Vibration Testing, Analysis & Troubleshooting
EME utilizes a variety of testing equipment to analyze, test and diagnose vibration issues. Proximity Probes, Siesmi Probes, multi-channel recorders and fast fourier analyzers are employed in determining resonant frequencies, mode shapes, the operating deflection shape for rotor trains as well as the magnitude and phase angle of mass imbalance.
Impact Testing and Modal Analysis
Impact testing and Modal Analysis is a powerful tool used to determine the natural modes and frequencies of extended structures. It is often used to determine the natural modes of generator stator end winding “baskets”. For instance, a two pole generator end winding basket must not have an elliptical mode of vibration near twice running speed (120 Hz in North America). By impacting at a single reference location and measuring responses at both that location and an array of locations on the structure, all modes of vibration in the relevant frequency range can be discovered and visualized.

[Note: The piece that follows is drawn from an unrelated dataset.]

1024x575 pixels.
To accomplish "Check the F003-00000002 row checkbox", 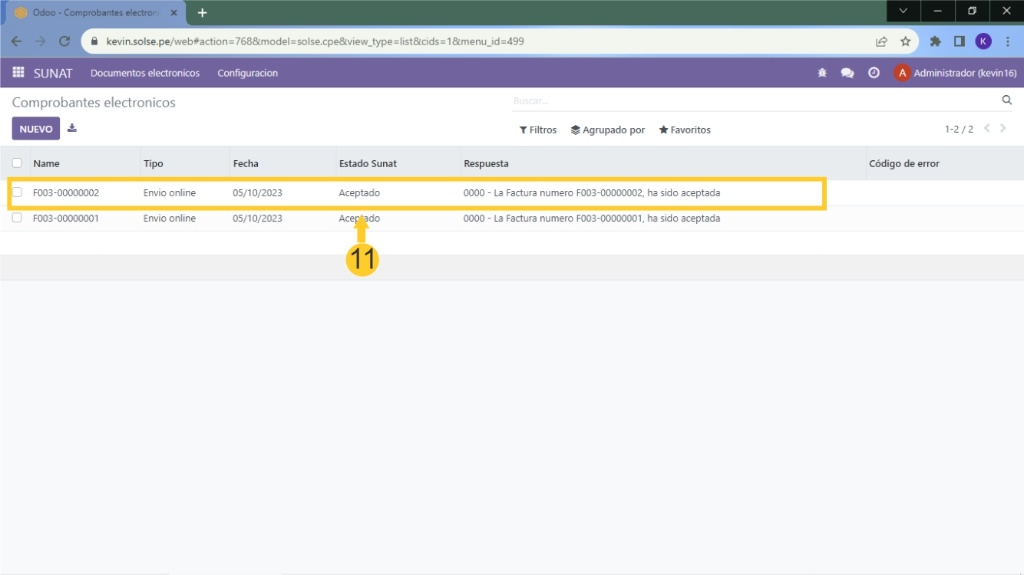I will (17, 192).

EME routinely performs multi-plane balancing of rotors for vertical and horizontal machines. Using proximity and seismic probes, mass imbalance will typically be corrected to less than a residual amplitude of 0.002inches peak-to-peak (2 mil p-p) which is significantly lower than the ISO Zone A requirement. In addition to balancing, EME possess the necessary expertise to diagnose other rotor dynamics issues such as bearing whirl and rubs.
(ODS) Operating Deflecting Shape Testing
Operating Deflection Shape (ODS) testing is the dynamic equivalent of Modal Testing. By combining a geometric model with operating vibration readings, it is possible to visualize the motion of an extended structure at various frequencies. In the figure (above/below), a single accelerometer is used as a reference so that the vibration magnitude and phase of all other points (measured with a roving three-axis accelerometer) can be animated relative to that point and thus each other. The figure shows a large turbo generator housing vibration at 120 Hz. Note that if accessible, this test can be extended to include bearing proximity probes, and thus even the rotor vibration at the bearings can be seen relative to generator housing vibration.